The maxi-trimaran fitted out by Baron Benjamin de Rothschild covered the 360 miles of the theoretical course, which involved two looped circuits between Saint Nazaire and Sainte Marine (southern Finistère), in 14 hours 18 minutes and 45 seconds. Measuring 40 metres longer, it came as no surprise that Banque Populaire V snatched the new event reference time. However Sébastien Josse and his six crew were able to fully appreciate this second place, which they earned after a coastal sprint at an average of more than 25 knots, compared with 18 in 2010! The skipper of Gitana 11 and his men were thus 5 hours quicker than the time set last year by the 77 foot maxi-trimaran.
On an express ride in a grey, wet atmosphere for his fourth participation in the SNSM Record, the first as skipper of Gitana, Sébastien Josse barely had time to appreciate the landscape: “The weather conditions for this record weren’t ideal but they were clearly favourable for setting reference times. Overall we had more wind than forecast. We were expecting 18 to 20 knots but it was more like 22 to 23 knots, which we didn’t mind. With the forecast passage of a front during our first climb towards Sainte Marine, we knew the sea state was going to get heavier between Belle-Ile and Groix and it was rough at Les Birvideaux shelf. That’s why we opted for a more inshore option in this sector, so as to protect ourselves from the heavy seas”, explained Sébastien Josse. “The driving rain which hit us a few miles after the start, unfortunately accompanied us throughout the course. The most problematic element of that was the lack of visibility resulting from these weather conditions. The first descent between Sainte Marine and the entrance to the Saint Nazaire channel was pretty full-on as we crossed tacks with the entire fleet with less than 50 metres of visibility! At the time Gitana 11 was making between 25 and 30 knots. This course required a great deal of concentration from the helmsmen as well as the crew who were constantly scanning the area around the boat.”
In 2010, Gitana 11 was the first maxi-multihull to set off on the SNSM Record. This year, for the 7th edition of the event for the personnel on the lifeboats, the 77 foot trimaran was joined by three other giants from the G-Class, including the record hunter Banque Populaire V. This proved to be a source of motivation for Sébastien Josse’s men, even though the differences in size between the two multihulls left no doubt as to how the event would pan out: “To have such a fast pacemaker was a real incentive for us. On flat seas we managed to keep pace with Banque Populaire, but as soon as the seas became heavier her additional length gave her the edge. Despite all that, her presence pushed us into getting the very best we could from Gitana 11 and we learnt a vast amount from this 360 mile sprint”, said a satisfied Sébastien Josse.
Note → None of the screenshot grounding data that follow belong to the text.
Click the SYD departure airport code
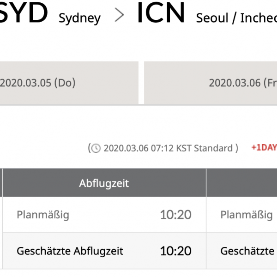 click(x=24, y=12)
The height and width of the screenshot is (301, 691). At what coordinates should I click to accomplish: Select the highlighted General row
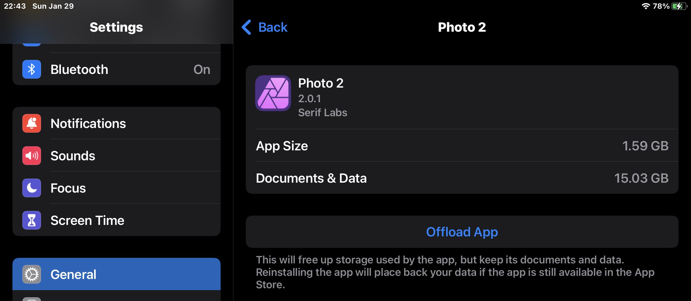(117, 274)
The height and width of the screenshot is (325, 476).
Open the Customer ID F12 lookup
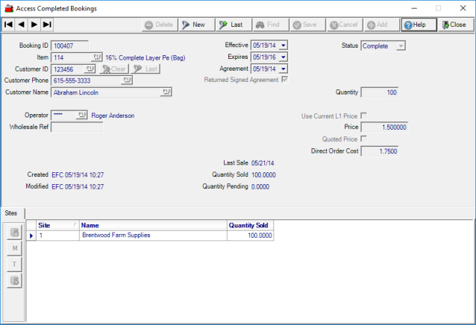click(91, 69)

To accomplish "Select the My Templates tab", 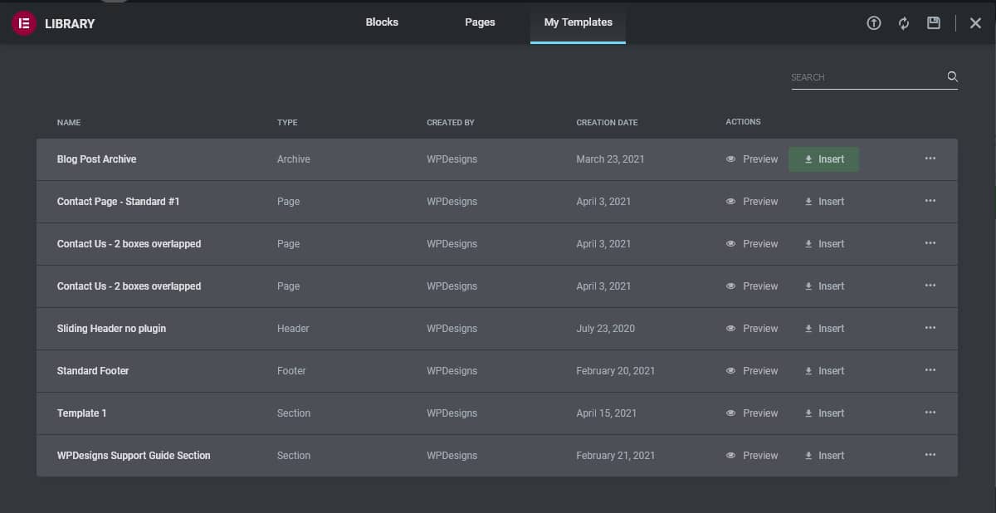I will tap(578, 22).
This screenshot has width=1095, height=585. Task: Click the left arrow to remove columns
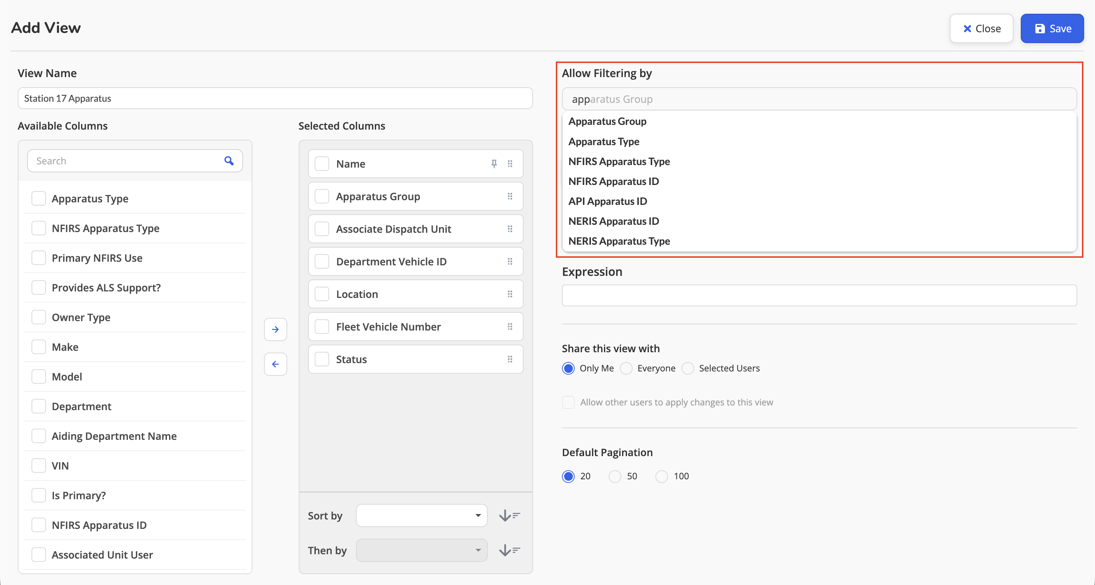click(275, 364)
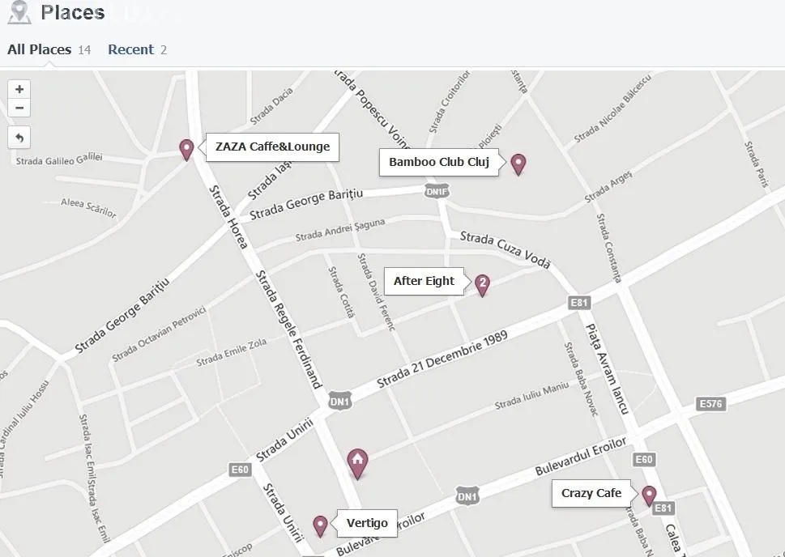785x557 pixels.
Task: Click the ZAZA Caffe&Lounge map pin
Action: [186, 149]
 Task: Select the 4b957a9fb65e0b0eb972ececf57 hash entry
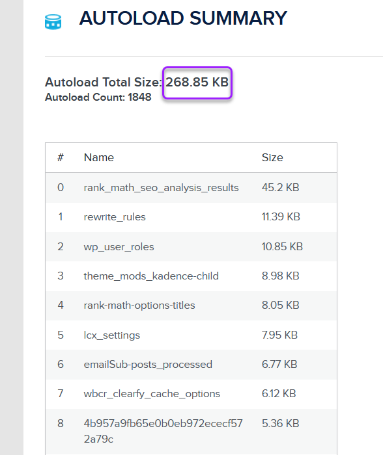coord(163,431)
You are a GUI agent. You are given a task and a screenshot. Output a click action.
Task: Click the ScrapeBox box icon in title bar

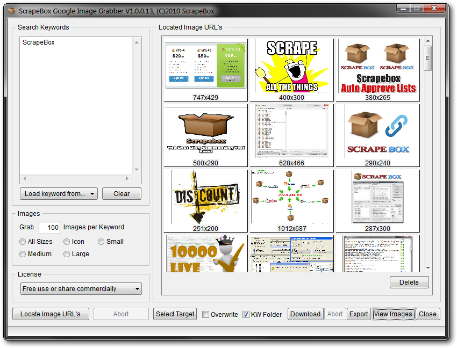[x=12, y=10]
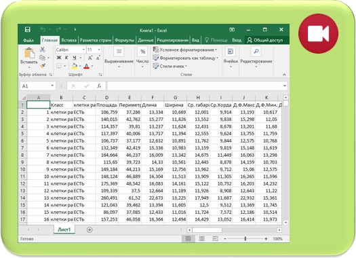Click the Cut scissors icon
Image resolution: width=356 pixels, height=258 pixels.
point(43,50)
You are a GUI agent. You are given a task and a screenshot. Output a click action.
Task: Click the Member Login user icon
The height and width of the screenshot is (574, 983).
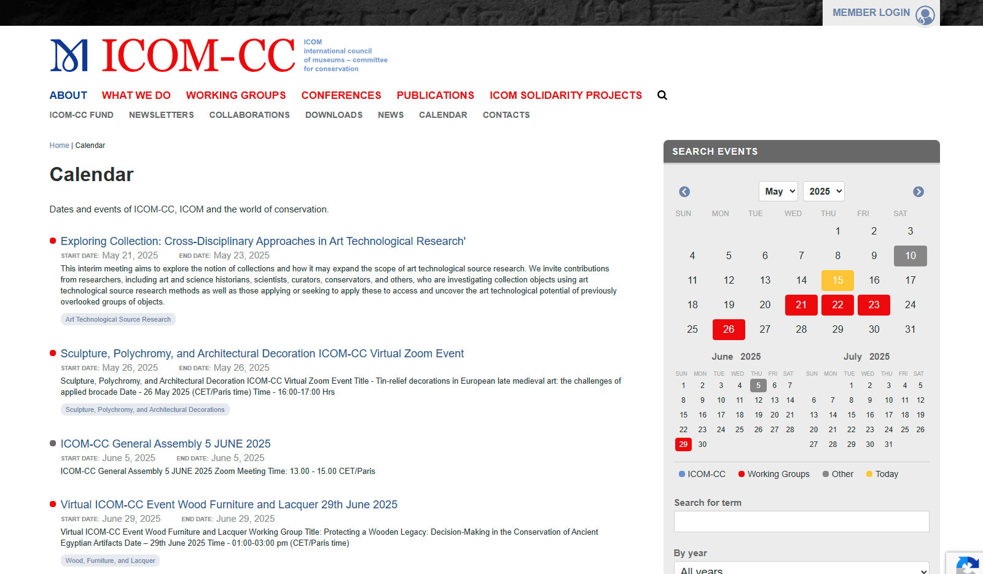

“This SNSM record is another stage in my apprenticeship on this multihull and in the preparation of our future season on the MOD 70. Training sessions will never replace the races but working with my crew and notably our onboard organisation for the first time in such sailing conditions is very positive for the next stage.” Talking of the future, the next meeting for the maxi-trimaran fitted out by Baron Benjamin de Rothschild is set for Sunday 14 August, in one of international sailing’s legendary sites. Indeed Gitana 11 will soon be discovering Cowes, the Isle of Wight and the waters of the Solent, which will play host to the start of the famous Fastnet Race. Organised every two years since 1931, with the exception of the period from 1939-1947, this major classic draws the greatest names in professional yachting, as well as enlightened amateurs, on a course between Cowes and Plymouth, including a rounding of the famous Irish rock, from whence the race takes its name.
The crew of Gitana 11 on the SNSM Record
Sébastien Josse – skipper
David Boileau - Florent Chastel - Cyril Dardashti - Olivier Douillard – Antoine Koch – Thomas Rouxel
The SNSM record in a few lines
On the water, the SNSM record involves some return legs between Saint Nazaire and Sainte Marine, ports whose initials spell out the name of the French association SNSM (French RNLI equivalent). However, on shore, this meeting gathers together professionals and amateurs, small and large craft alike on the same start line, so as to promote safety at sea and encourage support for the volunteer lifeboat personnel from the SNSM (National Society for Safety at Sea). Created in 2005, the record unquestionably ranks as an unmissable nautical meeting, largely due to the fact that it combines competition and public-spiritedness.